What a handoff has to do, in order
From the moment the assistant picks the “hand off” tool, four things have to happen, in this order, before the visitor closes the tab:
Step 1: tell the visitor first
The very first thing that happens, before any backend work, is that the assistant streams a short, plain line back to the visitor: “Got it — I’ll have a human follow up. We usually reply within business hours.” Two things matter here. The window is honest (not “within an hour” if it’s 9pm Friday) and the language is human (not “a ticket has been created”).
If the assistant doesn’t already have a way to reach the visitor — no email captured earlier, no phone — this is the moment to ask, in the same chat. One question: “What’s the best email to follow up on?” Not a form, not a popup. Just one line in the chat the visitor can reply to. The point is to make “getting in touch” feel like part of the conversation, not a fee for getting an answer.
Step 2: package the transcript
Once the visitor knows a human is coming, the cloud assembles a small payload. The contents are unglamorous but specific:
- The full transcript — every visitor turn and every assistant turn from this session. Not a summary, not the “important parts.” The whole thing, so the human can read it the way the visitor experienced it.
- A one-line summary — the AI’s last useful job. What did the visitor want? “Visitor asked about a refund on order #12345 placed two weeks ago, after we couldn’t find a matching policy.” This is what the human reads in the notification preview.
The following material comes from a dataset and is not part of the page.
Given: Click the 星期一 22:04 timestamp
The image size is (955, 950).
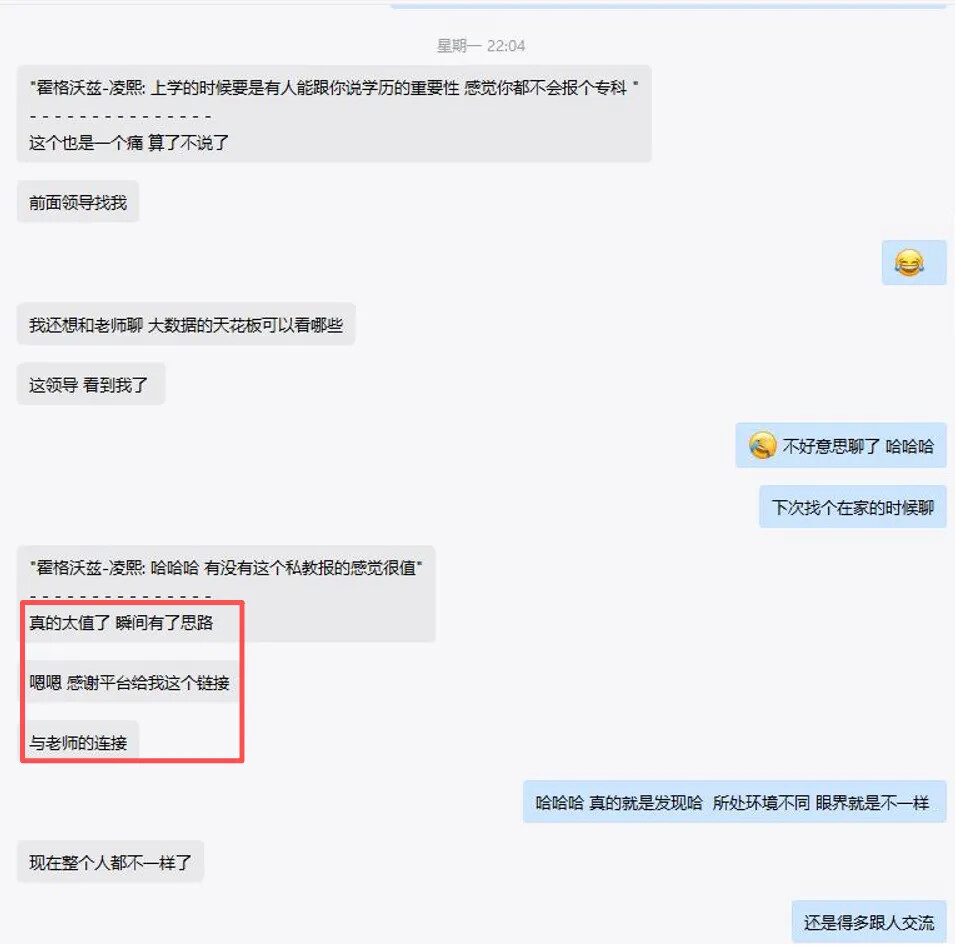Looking at the screenshot, I should tap(481, 46).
- Where they were — the page URL the chat opened on. “On the pricing page” is meaningfully different from “on the contact page.”
- How to reach them — the email or phone they shared, or a session reference if they’re still on the page.
- Why the handoff happened — one of: out of remit, low confidence, explicit request from the visitor, or hostile/unsafe message. The team uses this to spot patterns.
Step 3: deliver to one place
The package goes to exactly one destination. The team’s existing inbox, or Slack channel, or shared queue — whichever they’re already watching. Not the inbox and Slack: in practice that means two people see it, both assume the other will reply, and neither does. Pick one place per business and route everything there.
The format matches the destination. To Slack, the summary becomes a one-line preview with a button to expand the full transcript. To email, the summary is the subject line and the transcript is the body. To a queue, it’s a structured row. Same payload underneath, three packagings.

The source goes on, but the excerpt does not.